*WHAT YOU ARE ASKED TO DO:*
Copy out, unchanged, the stretch of entries from the line containing "Open the Feedback link in title bar" through the line containing "This screenshot has height=522, width=1116.", including both of those lines.

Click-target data
────────────────────

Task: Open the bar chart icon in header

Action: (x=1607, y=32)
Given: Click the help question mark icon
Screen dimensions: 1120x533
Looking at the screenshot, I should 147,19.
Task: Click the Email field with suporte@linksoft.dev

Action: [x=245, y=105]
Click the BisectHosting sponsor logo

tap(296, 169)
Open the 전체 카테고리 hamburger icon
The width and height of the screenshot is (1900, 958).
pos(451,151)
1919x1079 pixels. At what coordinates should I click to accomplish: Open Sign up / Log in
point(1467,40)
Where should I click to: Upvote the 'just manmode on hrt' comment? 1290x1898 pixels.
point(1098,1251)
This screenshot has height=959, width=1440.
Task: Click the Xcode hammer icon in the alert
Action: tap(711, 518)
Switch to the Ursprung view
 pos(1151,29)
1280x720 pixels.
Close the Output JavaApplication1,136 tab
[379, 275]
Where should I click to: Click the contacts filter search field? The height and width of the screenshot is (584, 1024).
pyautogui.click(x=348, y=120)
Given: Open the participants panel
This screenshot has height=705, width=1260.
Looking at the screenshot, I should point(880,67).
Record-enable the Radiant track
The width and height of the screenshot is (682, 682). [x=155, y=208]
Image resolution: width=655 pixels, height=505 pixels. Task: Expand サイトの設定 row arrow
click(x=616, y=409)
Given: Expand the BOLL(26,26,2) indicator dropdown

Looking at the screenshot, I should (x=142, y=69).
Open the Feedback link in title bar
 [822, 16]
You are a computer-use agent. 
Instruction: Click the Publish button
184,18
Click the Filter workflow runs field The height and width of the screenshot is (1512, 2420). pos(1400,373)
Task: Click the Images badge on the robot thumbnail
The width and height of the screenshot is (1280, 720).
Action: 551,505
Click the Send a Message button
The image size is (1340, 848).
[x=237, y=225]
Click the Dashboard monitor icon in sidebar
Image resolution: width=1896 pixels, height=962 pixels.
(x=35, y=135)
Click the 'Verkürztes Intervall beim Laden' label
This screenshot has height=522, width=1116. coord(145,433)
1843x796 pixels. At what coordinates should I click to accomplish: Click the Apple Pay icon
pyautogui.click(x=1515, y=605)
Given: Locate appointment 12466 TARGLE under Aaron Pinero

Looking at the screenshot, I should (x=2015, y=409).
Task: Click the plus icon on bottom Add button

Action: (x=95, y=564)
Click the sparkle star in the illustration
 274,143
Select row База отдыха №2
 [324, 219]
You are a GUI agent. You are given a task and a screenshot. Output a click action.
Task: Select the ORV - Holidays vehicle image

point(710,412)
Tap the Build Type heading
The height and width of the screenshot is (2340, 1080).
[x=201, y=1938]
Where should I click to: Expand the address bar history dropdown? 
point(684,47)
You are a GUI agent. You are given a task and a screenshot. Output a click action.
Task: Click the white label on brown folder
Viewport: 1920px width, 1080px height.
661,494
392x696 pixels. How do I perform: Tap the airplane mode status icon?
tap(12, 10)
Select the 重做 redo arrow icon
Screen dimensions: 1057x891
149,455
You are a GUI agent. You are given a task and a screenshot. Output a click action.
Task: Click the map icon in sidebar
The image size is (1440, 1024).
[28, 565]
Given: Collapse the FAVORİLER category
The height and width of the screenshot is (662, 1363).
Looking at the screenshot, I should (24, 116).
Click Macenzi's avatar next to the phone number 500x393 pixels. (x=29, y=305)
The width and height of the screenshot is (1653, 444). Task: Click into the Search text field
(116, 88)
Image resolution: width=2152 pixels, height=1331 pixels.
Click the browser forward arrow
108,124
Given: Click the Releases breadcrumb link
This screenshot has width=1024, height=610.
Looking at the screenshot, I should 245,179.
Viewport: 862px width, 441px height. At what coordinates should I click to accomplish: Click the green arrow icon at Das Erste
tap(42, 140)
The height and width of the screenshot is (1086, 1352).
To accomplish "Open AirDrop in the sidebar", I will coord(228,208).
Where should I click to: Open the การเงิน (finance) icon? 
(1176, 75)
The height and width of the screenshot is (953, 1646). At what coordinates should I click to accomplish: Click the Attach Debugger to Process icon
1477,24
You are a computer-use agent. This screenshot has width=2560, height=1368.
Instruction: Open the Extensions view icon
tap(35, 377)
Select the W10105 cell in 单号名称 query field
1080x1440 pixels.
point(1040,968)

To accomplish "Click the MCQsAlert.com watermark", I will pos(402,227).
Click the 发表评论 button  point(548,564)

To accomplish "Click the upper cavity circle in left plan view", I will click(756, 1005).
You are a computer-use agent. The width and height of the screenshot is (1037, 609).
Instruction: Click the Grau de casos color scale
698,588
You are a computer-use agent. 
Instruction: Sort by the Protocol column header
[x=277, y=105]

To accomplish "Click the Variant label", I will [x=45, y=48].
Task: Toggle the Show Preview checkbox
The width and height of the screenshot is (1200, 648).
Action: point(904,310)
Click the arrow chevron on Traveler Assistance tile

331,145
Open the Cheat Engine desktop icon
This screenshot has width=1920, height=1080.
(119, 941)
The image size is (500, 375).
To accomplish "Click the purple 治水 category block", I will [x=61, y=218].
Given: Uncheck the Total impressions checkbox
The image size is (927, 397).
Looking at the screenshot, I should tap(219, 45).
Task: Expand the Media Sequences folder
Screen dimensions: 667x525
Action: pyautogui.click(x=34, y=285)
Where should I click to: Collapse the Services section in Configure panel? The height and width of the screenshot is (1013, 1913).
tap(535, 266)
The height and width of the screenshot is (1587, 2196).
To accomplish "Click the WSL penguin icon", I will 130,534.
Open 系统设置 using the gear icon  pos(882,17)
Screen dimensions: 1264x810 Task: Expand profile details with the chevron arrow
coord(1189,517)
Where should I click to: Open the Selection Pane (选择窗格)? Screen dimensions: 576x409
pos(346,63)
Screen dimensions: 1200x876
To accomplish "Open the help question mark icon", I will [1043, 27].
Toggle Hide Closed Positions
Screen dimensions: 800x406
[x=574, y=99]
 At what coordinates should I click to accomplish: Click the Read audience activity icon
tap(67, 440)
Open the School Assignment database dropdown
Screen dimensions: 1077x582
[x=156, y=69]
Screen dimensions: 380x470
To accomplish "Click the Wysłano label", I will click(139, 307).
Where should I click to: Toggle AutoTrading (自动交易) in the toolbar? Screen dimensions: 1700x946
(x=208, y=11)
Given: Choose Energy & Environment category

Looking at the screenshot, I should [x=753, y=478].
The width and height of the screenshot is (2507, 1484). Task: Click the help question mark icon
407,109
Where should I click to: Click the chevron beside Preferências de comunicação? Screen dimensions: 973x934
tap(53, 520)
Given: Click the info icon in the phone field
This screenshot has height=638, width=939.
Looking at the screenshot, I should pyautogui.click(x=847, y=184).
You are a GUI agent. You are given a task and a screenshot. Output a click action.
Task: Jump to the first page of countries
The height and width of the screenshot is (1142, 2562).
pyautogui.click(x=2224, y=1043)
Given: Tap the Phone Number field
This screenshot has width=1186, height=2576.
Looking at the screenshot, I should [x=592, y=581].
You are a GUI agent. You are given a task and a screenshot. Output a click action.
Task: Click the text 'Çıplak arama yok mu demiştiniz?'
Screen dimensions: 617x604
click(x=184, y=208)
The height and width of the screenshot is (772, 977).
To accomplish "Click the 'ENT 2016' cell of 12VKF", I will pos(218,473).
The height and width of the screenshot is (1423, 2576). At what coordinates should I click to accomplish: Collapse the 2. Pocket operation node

────────────────────

*RESPONSE:*
Open the Feedback link in title bar
 [822, 16]
You are a computer-use agent. 
Instruction: Click the Publish button
184,18
Click the Filter workflow runs field The height and width of the screenshot is (1512, 2420). pos(1400,373)
Task: Click the Images badge on the robot thumbnail
The width and height of the screenshot is (1280, 720).
Action: 551,505
Click the Send a Message button
The image size is (1340, 848).
[x=237, y=225]
Click the Dashboard monitor icon in sidebar
Image resolution: width=1896 pixels, height=962 pixels.
(x=35, y=135)
Click the 'Verkürztes Intervall beim Laden' label
This screenshot has height=522, width=1116. coord(145,433)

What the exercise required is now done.